Although there's nothing we can do about the first problem for the foreseeable future — there's a minimum of solar energy and biomass needed to feed seven or nine billion humans, and even if everybody goes vegetarian it's not going to be a negligible amount — we do have the potential to solve the second bundle of problems. After all, we haven't landed in this mess because we lack the tools to impact the global biosphere.

Our problem comes from lack of knowledge, which partially comes from lack of practice. We just don't know how to build from scratch useful, interesting, beautiful, resilient ecosystems at a sufficiently large scale, partly because we don't know enough yet about how the existing ones work, and partly because we haven't been trying very much. Most people either attempt to preserve existing ecosystems, or reshaping them with an eye to maximum profitability along limited measures. That's a pretty restricted set of goals, and it's disappointing that, despite much work from very smart people, our ecosystem engineering makes enterprise system architectures look positively elegant and nimble.

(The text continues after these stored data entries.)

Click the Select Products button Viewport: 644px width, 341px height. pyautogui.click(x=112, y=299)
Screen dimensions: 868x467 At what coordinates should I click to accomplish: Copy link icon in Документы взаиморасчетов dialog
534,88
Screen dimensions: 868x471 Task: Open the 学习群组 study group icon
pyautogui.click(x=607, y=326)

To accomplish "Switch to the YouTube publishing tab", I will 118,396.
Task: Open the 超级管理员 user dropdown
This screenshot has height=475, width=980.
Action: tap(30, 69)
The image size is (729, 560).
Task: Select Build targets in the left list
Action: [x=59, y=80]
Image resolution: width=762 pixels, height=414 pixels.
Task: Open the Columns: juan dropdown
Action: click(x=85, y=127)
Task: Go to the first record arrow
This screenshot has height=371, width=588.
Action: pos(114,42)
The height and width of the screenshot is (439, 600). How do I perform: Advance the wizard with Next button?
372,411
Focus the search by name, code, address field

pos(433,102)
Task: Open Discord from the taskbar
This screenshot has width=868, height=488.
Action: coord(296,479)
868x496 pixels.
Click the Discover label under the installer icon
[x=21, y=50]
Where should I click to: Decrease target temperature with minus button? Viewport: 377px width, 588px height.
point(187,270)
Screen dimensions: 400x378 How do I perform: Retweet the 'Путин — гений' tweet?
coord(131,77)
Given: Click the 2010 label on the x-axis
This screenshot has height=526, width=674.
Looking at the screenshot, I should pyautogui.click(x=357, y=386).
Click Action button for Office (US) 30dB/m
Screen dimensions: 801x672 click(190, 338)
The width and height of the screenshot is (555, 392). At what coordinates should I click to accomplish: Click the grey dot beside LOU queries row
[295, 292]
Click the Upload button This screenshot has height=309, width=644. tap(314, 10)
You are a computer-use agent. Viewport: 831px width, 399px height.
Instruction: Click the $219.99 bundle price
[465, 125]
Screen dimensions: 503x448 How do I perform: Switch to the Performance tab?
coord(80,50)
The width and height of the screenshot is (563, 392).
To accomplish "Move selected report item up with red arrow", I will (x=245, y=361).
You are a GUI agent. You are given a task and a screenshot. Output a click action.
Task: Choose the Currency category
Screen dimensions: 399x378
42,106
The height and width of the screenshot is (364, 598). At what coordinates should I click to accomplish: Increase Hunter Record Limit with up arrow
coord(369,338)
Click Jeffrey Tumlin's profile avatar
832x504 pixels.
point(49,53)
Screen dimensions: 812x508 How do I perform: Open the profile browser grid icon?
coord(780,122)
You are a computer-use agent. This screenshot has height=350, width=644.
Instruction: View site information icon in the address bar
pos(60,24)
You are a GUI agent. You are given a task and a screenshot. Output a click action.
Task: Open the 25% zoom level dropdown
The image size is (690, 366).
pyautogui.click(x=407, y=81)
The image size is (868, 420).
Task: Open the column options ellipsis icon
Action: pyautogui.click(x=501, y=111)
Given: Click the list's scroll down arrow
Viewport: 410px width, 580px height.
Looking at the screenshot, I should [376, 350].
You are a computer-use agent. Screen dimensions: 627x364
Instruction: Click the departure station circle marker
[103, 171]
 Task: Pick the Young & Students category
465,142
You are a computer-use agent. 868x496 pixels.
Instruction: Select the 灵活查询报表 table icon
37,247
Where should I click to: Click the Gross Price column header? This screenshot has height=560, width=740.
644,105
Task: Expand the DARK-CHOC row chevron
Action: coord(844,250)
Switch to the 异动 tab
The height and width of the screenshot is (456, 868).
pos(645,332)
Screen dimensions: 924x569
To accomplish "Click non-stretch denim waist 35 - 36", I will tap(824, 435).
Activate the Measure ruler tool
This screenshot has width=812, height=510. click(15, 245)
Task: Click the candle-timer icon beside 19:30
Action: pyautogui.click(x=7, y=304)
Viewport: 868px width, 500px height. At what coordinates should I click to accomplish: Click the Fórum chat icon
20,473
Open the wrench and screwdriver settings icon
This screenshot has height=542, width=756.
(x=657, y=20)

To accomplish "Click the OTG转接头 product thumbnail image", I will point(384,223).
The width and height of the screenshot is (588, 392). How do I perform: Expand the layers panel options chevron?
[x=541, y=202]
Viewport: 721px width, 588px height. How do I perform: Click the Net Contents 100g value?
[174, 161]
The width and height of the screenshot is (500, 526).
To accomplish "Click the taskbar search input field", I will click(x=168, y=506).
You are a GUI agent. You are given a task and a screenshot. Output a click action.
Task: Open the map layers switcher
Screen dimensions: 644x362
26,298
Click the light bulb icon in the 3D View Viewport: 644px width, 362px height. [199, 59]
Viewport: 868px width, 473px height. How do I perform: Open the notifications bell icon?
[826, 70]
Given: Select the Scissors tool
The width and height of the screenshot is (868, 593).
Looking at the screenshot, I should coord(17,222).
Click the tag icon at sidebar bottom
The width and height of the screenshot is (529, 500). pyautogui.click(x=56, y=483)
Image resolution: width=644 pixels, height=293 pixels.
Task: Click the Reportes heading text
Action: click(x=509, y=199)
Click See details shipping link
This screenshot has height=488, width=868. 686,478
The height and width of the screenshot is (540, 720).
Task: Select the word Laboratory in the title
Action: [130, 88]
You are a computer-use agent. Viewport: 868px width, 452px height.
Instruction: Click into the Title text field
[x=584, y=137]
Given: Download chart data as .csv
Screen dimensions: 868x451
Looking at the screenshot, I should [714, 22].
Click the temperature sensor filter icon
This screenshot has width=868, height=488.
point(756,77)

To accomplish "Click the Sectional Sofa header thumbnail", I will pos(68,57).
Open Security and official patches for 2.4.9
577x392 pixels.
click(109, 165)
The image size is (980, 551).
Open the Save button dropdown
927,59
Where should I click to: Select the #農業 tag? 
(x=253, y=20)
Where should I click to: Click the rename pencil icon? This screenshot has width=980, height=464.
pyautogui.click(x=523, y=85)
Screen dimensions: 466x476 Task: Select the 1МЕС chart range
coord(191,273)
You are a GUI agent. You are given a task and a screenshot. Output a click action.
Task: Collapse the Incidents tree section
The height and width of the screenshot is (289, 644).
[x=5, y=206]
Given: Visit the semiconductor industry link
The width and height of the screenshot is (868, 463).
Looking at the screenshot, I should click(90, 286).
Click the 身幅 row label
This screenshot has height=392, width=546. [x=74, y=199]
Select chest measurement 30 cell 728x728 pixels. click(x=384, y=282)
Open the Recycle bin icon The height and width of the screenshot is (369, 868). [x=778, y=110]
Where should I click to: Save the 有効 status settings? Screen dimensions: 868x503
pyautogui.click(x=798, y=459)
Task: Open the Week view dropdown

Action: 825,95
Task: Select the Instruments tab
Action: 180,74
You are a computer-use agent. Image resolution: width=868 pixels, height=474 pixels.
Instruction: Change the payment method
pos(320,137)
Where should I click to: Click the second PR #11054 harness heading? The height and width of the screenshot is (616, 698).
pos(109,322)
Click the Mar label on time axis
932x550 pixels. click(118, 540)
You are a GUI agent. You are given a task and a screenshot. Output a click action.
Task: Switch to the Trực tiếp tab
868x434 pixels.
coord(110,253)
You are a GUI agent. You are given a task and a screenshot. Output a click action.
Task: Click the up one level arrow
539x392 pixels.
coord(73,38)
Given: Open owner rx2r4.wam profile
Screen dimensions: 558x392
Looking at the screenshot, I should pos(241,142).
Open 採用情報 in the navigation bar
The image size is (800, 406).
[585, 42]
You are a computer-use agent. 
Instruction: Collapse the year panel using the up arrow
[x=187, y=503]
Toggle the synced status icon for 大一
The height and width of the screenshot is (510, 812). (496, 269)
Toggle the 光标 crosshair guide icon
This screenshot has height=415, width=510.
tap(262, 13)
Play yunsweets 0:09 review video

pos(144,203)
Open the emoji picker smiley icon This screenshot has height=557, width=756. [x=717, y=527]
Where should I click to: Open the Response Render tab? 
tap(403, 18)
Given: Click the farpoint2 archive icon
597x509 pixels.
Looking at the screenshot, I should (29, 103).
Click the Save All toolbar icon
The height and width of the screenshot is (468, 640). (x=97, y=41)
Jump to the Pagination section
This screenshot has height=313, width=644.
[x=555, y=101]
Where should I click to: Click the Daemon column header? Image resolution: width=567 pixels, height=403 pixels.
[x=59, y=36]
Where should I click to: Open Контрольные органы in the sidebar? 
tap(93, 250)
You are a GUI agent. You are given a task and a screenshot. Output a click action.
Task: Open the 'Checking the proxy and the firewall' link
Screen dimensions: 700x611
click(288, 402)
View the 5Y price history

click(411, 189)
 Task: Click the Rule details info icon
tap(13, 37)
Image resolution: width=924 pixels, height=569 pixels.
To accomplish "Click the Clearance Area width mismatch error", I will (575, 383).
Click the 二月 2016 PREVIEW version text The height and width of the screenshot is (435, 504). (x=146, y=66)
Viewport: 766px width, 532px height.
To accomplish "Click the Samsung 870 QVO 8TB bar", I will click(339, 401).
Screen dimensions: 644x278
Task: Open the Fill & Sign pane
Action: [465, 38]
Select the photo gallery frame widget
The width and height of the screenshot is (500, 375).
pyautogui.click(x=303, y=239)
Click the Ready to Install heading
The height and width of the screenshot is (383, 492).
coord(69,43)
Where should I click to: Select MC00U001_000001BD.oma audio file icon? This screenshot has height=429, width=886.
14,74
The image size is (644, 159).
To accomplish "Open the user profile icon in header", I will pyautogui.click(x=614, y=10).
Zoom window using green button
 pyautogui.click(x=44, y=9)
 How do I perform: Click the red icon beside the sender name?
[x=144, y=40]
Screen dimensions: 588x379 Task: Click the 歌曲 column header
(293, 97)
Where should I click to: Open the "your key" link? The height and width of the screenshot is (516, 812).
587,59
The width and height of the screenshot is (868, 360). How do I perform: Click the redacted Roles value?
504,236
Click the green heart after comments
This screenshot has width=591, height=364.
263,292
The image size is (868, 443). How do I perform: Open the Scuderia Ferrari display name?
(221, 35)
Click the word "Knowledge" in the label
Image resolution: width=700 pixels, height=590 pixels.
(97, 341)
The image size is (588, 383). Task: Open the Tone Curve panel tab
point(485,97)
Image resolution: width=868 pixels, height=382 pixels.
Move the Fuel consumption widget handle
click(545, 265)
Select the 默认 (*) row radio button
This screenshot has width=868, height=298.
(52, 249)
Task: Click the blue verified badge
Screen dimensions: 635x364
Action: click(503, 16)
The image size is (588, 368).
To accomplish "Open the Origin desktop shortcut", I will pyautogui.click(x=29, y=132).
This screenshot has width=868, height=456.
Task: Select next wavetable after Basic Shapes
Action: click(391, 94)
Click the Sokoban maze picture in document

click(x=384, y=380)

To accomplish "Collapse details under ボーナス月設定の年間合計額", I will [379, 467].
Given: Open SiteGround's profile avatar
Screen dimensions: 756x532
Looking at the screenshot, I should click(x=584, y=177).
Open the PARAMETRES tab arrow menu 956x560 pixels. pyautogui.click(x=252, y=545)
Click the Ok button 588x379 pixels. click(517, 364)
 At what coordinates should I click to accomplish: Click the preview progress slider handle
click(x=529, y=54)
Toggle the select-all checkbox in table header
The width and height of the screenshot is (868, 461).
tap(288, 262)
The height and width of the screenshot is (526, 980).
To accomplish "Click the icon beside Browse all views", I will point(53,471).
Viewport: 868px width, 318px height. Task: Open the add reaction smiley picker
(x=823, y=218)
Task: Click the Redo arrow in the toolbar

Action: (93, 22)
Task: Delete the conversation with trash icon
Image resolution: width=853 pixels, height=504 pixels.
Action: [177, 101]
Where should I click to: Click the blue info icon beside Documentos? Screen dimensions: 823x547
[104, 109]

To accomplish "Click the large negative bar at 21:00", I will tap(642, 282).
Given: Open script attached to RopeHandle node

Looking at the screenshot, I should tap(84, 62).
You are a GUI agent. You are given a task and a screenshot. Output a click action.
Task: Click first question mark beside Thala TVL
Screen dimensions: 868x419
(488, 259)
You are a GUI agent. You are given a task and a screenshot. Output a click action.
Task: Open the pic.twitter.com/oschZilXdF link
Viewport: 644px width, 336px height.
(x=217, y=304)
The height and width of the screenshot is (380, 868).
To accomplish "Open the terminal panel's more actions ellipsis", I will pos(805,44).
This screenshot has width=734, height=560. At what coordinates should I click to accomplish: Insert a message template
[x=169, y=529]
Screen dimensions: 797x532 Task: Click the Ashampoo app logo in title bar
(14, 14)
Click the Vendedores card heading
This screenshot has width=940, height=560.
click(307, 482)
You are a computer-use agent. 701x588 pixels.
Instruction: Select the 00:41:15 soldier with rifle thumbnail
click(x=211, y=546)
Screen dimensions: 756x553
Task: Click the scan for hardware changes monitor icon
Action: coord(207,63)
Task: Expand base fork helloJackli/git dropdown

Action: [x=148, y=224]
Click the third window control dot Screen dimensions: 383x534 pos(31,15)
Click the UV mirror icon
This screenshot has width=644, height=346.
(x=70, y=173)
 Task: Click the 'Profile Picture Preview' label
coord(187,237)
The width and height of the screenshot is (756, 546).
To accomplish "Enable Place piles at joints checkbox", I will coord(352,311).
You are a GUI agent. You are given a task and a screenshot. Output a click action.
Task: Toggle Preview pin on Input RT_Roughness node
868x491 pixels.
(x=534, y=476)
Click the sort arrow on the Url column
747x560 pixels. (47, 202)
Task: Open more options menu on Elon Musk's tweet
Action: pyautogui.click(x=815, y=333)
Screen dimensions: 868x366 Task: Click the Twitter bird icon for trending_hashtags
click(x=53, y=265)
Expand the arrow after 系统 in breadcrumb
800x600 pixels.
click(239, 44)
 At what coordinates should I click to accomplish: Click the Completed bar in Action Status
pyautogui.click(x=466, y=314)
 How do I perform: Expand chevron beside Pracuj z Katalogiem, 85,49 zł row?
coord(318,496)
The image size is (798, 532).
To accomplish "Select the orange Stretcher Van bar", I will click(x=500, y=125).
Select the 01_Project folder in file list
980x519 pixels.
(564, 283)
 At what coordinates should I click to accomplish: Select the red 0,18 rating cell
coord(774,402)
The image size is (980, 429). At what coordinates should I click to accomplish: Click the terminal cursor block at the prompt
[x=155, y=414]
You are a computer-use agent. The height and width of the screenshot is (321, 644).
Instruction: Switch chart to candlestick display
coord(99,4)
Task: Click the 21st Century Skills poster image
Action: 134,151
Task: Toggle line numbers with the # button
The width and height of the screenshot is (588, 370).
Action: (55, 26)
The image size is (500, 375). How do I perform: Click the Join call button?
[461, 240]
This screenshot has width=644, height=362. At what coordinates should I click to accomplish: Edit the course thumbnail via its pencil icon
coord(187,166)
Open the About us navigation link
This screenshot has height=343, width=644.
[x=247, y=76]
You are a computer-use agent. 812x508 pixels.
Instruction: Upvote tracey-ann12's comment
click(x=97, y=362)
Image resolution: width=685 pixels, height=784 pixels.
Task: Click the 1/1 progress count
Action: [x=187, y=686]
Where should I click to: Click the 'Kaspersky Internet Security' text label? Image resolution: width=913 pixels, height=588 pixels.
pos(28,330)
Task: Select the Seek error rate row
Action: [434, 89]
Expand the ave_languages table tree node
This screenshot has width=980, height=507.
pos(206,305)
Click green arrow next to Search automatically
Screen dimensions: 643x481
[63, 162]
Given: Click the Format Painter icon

It's already too late for almost anyone in the 21st century to live or spend much time in a pristine environment; we have thoroughly broken most of them, and the few which remain cannot be isolated from widespread climate change. It's time to accept that if we want ecological beauty and biodiversity we are going to have to build it ourselves — an extraordinarily complex scientific, technological, and political challenge that nonetheless we cannot afford to ignore.